Getting the best results out of your Broadcasts means planning ahead. So before you start building new Broadcasts it’s worth taking the time to put the foundations in place so you’re set up for success.
Structuring your People Data
Broadcasts is about sending messages to people - and how you store your people data in Ardoq will determine the benefit you can get from Broadcasts.
We strongly recommend that you store people as individual components in a dedicated People Workspace.
These components then have references to other components that describe their responsibility,
Accountability or relationship to those things.
Peter (Person component type) Owns(reference type) Business Process 1 (Business Process component type )
Anna (Person component type) Is Expert In (reference type) Application X (Application component type).
Structuring your people data this way is the foundation for Broadcast’s audience targeting function. Specifically:
- It expects a component type called Person.
- It expects a Person component to have a field type called email.
- It expects a Person component to be stored in one or more dedicated People workspaces.
However, the names of the reference types that link those Person components to other component types are not pre-set. You can call them what you like.
But what if your people data isn’t structured this way?
You may, for example, just hold an email address of an application owner on the application directly. Does that mean you can’t use Broadcasts?
No, Broadcasts will still work - but you won’t be able to exploit its full potential. In fact, you won’t be getting the full benefits of Ardoq in general.
This approach has two big drawbacks:
- If a person leaves or changes their role, data will need to be updated in multiple places - and it’s easy to miss one.
- You won’t be able to use Ardoq to get a ‘360-degree’ view of an individual person and to tailor views, analysis and communications to their individual needs.
For those reasons it’s Ardoq’s best practice to model people as components.
To make this easier we also provide our Azure Active Directory People Data Integration as well as Managed Workspaces. These help you plug Ardoq into your organization’s master source of people data and to keep it in sync.
If you need help re-structuring your people data talk to your Customer Success Manager or contact us via in-app chat.
Planning your Broadcast
Broadcasts are fast and easy to set up - but that doesn’t mean you don’t need to think them through first.
If you’re planning to regularly message a large number of people you need to be clear on what you want to achieve (and don’t worry - you’ll get a chance to test before you deploy!).
Start by asking yourself:
- What is the outcome I want to achieve?
- Who do I want to involve?
- When do I want to achieve it by (or how often do I want to repeat the process)?
For the what, if you want to gather information or keep it updated you’ll need a Survey Broadcast. On the other hand, if you just want to inform someone of something, choose a Message.
And if you want people to make dependent updates - or make an update which then triggers a message - then you may need to build a workflow (see Building Workflows with Broadcasts).
Equally important is knowing who you want to involve.
Where possible you should avoid ‘spamming’ your organisation with messages that aren’t relevant to the majority of the audience.
- Do I want to message groups of people or individuals?
- If individuals, am I interested in specific people or the roles they perform?
The second point matters, because in organizations people join, leave and change roles.

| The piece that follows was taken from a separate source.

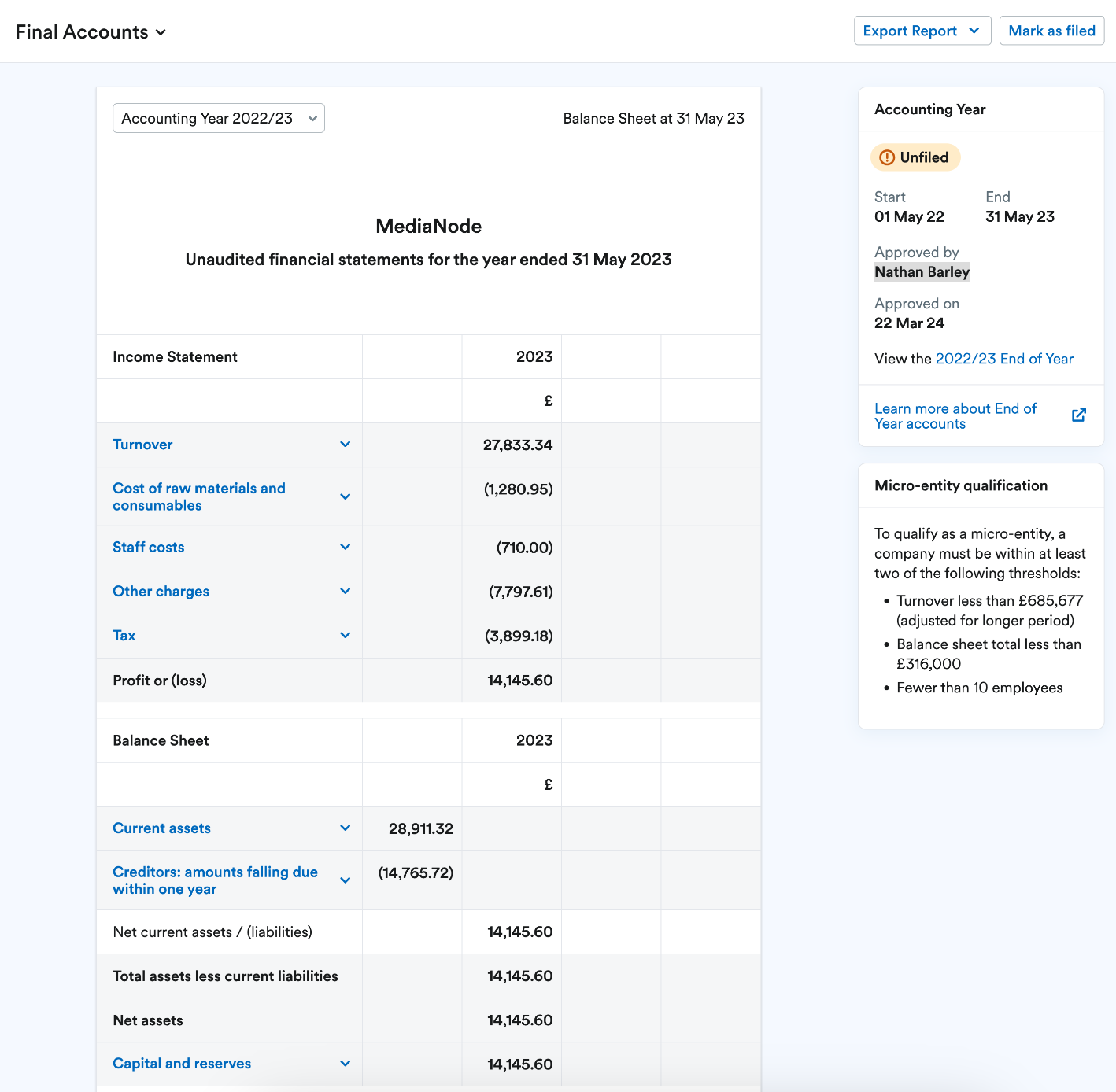The width and height of the screenshot is (1116, 1092).
Task: Click the Profit or loss amount
Action: tap(519, 680)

Building a Broadcast to send messages to named individuals means that when those individuals move you’ll need to modify your Broadcast.
On the other hand, if you Broadcast based on rules - specifically a predefined or Gremlin query - then the Broadcast will still work just fine as long as data is kept up-to-date in Ardoq.
Lastly, you need to determine when and how often you want to broadcast.
When simply depends on when you want to start the process. It can be straight away, or at some point in the future. Likewise, you can set an end date for the Broadcast, or keep it running until it’s turned off.
How often is a bigger question. You can adopt a ‘push’ or a ‘pull’ strategy here.
Push means you want to pick up new data as soon as its available. For example, if your Project register is updated every day, then you may want to message stakeholders to let them know a project status has changed as soon as possible, so you can set your Broadcast to check for updates daily.
Pull means you want to pick up data when it’s required. For example, if you run a six-monthly Security audit of your applications, then you may only want a Survey Broadcast that runs every six months.
Even if the application information has changed in the meantime, your Security team aren’t going to do anything with that data until the next audit, so six-monthly is fine.
For other factors to consider when setting the schedule, see working with timing in Broadcasts.